Wednesday, January 9, 2013

WebSDK: Olark Web Widget - Part 3 - Exposing Methods

Welcome to Part 3 of this tutorial on converting the Olark notification widget into a Web control for use with Real Studio! If you haven't read Part 1 & Part 2, I suggest you do so because we'll be building on the project from last time.


Methods

Last time, we hooked up four events so that when they fire on the browser, the corresponding events fire in the Real Studio application. If you look at the API page (http://www.olark.com/documentation) there are a bunch of methods that can be called (ten as of this writing, with six more in beta). Today we're going to create server side methods so developers can can Show, Hide, Expand or Collapse the widget themselves.

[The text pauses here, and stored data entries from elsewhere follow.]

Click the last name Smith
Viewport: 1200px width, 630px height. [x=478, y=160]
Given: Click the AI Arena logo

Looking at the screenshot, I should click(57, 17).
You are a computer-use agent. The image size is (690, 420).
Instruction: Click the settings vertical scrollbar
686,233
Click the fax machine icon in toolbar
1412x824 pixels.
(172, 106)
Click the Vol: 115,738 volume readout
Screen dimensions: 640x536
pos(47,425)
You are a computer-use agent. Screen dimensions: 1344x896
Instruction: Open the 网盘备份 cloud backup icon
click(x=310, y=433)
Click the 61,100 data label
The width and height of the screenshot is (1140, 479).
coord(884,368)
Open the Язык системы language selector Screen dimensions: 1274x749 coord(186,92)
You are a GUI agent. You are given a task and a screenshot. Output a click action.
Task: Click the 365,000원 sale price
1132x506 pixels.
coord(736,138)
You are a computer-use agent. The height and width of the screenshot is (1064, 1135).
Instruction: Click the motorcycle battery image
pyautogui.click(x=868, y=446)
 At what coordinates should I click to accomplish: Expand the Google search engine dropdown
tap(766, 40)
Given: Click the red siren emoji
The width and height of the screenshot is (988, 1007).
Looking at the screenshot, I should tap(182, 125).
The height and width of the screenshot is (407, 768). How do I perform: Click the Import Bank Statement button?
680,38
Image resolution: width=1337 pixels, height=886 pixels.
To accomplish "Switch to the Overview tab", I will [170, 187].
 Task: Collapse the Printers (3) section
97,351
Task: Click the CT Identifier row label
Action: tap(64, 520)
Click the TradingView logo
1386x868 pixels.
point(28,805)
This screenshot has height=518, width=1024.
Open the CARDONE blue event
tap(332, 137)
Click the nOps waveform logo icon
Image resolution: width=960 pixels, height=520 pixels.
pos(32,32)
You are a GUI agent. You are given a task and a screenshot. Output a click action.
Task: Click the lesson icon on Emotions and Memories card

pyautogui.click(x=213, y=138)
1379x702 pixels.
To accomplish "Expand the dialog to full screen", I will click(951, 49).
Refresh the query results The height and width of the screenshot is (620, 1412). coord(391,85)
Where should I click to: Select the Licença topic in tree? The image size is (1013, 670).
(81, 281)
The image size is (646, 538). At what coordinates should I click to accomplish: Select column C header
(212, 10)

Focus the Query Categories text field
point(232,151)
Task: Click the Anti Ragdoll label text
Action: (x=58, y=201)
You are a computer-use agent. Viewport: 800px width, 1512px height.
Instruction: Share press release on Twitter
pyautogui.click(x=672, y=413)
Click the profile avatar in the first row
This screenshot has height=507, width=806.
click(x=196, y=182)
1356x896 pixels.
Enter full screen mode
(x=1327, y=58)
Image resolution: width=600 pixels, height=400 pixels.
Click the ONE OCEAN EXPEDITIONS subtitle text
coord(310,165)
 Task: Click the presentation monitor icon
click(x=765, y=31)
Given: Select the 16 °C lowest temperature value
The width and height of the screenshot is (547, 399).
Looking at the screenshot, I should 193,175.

Allowing users to call methods in JavaScript is as easy as calling the ExecuteJavascript method. Before we implement each of the methods, lets write a hidden method that will do the heavy lifting for us:

Add a method to your control:

Private Sub CallOlarkMethod(Name as String)
  ExecuteJavascript("olark('" + Name + "');")
End Sub

Now we can add each of the methods:

Public Sub Expand()
  CallOlarkMethod("api.box.expand")
End Sub

Public Sub Collapse()
  CallOlarkMethod("api.box.shrink")
End Sub

Public Sub Show()
  CallOlarkMethod("api.box.show")
End Sub

Public Sub Hide()
  CallOlarkMethod("api.box.hide")
End Sub

Two notes about the code above:

1. You'll notice that I used Collapse instead of Shrink. Collapse is more consistent with the rest of the Realbasic API, and in the events, I would have had to name one "Shrunk" which really doesn't translate very well to other languages :)

2. Show. This is a tricky one. Technically I've overridden the already existing method for showing a control. The issue is that with a traditional non-visual control, Show means nothing anyway. We're simply going to use that to our advantage here.

Go back to WebPage1 and add 4 buttons, one each for Expand, Collapse, Show and Hide, and have them call the new methods. When you run the project, you'll see that you can now make the widget appear, disappear, expand and collapse from code!